Results given in Figure 2 and Figure 3 reveal that the higher relative changes in frequency or Q-factor can be achieved for cantilever configuration of the nanomechanical resonator consisting of NiTi film and the “soft” elastic substrate (e.g., for NiTi/SU-8 resonator the frequency tuning and Q-factor enhancement of ~70% and 48% are found). Furthermore, the higher relative frequency tuning can be realized for a resonator immersed in fluid (see Figure 2), while the larger Q-factor enhancement is achieved for resonator vibrating in air as evident from results given in Figure 3. Complementary results for the absolute frequency tuning and Q-factor enhancement caused by a phase transformation of NiTi film sputtered on the Si elastic substrate are summarized in

Table 1. Theoretically achievable frequencies tuning and Q-factor enhancement of NiTi/Si cantilever nanomechanical resonator operating in air and DI water with thickness ratio η ≈ 0.17, 0.33 and 0.67.

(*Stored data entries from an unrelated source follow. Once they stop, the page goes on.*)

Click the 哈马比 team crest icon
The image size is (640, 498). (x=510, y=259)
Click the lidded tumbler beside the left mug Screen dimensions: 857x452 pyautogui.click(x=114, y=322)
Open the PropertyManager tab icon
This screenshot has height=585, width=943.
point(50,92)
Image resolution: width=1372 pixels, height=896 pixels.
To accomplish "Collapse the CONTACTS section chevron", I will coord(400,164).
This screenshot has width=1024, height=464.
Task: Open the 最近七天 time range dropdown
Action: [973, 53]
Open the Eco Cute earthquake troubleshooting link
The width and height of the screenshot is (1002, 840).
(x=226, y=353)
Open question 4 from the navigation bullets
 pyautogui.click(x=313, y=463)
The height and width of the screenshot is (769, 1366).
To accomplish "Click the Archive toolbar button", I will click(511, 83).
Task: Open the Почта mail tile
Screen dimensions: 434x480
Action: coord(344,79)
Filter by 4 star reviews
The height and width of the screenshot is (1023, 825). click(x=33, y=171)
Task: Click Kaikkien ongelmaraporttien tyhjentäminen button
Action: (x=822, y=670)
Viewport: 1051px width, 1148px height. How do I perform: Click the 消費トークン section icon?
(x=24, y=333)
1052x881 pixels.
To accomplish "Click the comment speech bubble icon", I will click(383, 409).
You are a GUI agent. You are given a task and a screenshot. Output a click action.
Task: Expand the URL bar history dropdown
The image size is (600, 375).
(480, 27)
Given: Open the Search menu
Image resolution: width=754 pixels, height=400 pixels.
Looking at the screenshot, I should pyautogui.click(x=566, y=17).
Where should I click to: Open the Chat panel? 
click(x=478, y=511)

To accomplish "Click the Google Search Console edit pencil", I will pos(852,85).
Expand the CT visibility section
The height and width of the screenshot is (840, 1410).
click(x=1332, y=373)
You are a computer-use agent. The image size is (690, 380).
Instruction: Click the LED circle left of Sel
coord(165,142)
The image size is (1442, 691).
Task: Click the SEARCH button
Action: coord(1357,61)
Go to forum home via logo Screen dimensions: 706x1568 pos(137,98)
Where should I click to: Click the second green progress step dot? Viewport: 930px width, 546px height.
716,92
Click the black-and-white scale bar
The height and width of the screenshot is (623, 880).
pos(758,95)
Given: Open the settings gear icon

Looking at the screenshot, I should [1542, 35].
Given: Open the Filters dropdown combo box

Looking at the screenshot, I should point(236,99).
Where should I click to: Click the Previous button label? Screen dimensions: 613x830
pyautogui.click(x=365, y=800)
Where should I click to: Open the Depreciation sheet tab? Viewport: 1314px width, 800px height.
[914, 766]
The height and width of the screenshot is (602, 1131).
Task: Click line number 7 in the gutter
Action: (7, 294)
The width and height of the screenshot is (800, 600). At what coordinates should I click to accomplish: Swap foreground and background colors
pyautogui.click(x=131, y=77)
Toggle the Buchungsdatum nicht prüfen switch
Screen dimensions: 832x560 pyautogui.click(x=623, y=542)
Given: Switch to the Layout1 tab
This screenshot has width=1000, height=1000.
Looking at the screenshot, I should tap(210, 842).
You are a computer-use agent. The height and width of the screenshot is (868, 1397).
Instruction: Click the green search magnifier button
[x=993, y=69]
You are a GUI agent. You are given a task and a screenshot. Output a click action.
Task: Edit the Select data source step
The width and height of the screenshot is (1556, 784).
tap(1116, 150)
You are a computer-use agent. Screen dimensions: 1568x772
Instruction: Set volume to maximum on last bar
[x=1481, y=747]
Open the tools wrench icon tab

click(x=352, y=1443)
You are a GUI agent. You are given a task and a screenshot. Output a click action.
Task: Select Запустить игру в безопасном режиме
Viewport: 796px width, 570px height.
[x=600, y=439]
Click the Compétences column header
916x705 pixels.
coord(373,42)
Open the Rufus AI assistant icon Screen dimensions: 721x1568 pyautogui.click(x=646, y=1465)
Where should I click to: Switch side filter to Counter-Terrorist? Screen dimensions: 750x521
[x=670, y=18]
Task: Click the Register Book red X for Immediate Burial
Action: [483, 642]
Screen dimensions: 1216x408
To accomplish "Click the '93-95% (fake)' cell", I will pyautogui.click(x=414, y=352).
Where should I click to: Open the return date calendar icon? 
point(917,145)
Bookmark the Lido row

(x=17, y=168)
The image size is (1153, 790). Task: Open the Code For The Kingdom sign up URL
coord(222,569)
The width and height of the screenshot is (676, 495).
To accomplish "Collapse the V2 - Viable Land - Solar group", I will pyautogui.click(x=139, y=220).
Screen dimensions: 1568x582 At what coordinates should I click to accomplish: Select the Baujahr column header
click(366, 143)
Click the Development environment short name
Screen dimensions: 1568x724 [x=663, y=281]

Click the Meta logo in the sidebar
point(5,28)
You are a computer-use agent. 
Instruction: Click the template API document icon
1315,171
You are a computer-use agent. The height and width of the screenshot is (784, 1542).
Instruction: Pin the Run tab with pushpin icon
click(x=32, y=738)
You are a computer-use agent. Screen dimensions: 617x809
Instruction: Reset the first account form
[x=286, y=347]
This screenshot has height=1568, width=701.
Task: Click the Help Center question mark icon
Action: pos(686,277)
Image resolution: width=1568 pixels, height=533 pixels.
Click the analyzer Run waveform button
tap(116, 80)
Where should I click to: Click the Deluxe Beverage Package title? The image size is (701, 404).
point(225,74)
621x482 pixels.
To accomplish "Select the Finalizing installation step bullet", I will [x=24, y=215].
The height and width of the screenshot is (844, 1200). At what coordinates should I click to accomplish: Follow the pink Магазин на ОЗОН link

Measured Quantity	50 nm	100 nm	200 nm
Frequency (in MHz) in air for martensite/austenite	4.32/5.61	4.47/6.28	4.77/7.13
Frequency (in MHz) in DI water for martensite/austenite	2.72/3.66	3.08/4.51	3.66/5.68
Q-factor in air for martensite/austenite	153.51/184.09	206.83/262.53	320.71/425.26
Q-factor in DI water for martensite/austenite	2.34/2.66	2.77/3.32	3.70/4.66

and

Table 2. Theoretically achievable frequencies tuning and Q-factor enhancement of suspended NiTi/Si nanomechanical resonator operating in air and DI water with thickness ratio η ≈ 0.17, 0.33 and 0.67.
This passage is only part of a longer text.